Activate with --linters.

Supported languages:

  • C/C++/ObjC: Yes
  • Java: No

For C/C++ and Objective-C languages, we provide a linters framework. These are checks about the syntax of the program; it could be about a property, or about code inside one method, or that a class or method have certain properties. We provide a few checks by default and we have developed a domain specific language (DSL) to make it easier to write checks.

AL: A declarative language for writing linters in Infer

One of the major advantage of Infer when compared with other static analyzers is the fact it performs sophisticated inter-procedural/inter-file analysis. That is, Infer can detect bugs which involve tracking values through many procedure calls and the procedures may live in different files. These may be very subtle bugs and designing static analyses to do that is quite involved and normally requires deep static analysis expertise.
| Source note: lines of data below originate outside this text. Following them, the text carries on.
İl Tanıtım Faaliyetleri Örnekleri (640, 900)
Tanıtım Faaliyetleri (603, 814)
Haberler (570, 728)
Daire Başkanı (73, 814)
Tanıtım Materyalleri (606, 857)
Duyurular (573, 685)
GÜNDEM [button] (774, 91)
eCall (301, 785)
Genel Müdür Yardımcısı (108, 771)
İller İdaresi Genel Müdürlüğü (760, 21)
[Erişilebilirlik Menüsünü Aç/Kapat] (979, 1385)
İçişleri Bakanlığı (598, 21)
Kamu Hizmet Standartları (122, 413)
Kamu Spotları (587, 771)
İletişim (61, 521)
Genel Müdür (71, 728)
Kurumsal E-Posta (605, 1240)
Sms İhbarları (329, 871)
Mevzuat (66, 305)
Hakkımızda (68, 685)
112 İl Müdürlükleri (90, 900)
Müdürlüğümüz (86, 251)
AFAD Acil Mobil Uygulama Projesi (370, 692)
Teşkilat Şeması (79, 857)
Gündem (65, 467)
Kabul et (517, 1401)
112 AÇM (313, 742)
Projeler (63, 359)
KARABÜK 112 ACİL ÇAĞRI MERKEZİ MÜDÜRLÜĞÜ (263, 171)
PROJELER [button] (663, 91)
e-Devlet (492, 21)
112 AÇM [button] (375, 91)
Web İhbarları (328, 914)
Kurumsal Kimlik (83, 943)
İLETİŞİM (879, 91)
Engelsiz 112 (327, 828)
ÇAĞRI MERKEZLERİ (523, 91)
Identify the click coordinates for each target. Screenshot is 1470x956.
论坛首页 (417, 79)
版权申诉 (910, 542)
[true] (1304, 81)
However, there are many important software bugs that are confined in the code of a single procedure (called intra-procedural). To detect these bugs simpler analyses may suffice which do not require deep technical expertise in static analysis. Often these bugs can be expressed by referring to the syntax of the program, or the types of certain expressions. We have defined a new language to easily design checkers which identify these kind of bugs. The language is called AL (AST Language) and its main feature is the ability to reason about the Abstract Syntax Tree of a program in a concise declarative way. AL's checkers are interpreted by Infer to analyze programs. Thus, to detect new kind of bugs in Infer one can just write a check in AL. We will see in more detail later, that for writing AL formulas we also need predicates: simple functions that check a property of the AST. Predicates are written in OCaml inside Infer, thus it requires a bit of OCaml knowledge and getting familiar with the OCaml data structure for the clang AST.

Getting the clang AST

When you write a linter that traverses the AST of some programs to check some property, you probably need to understand what the AST looks like. You can get the AST of programs using clang directly, or using Infer.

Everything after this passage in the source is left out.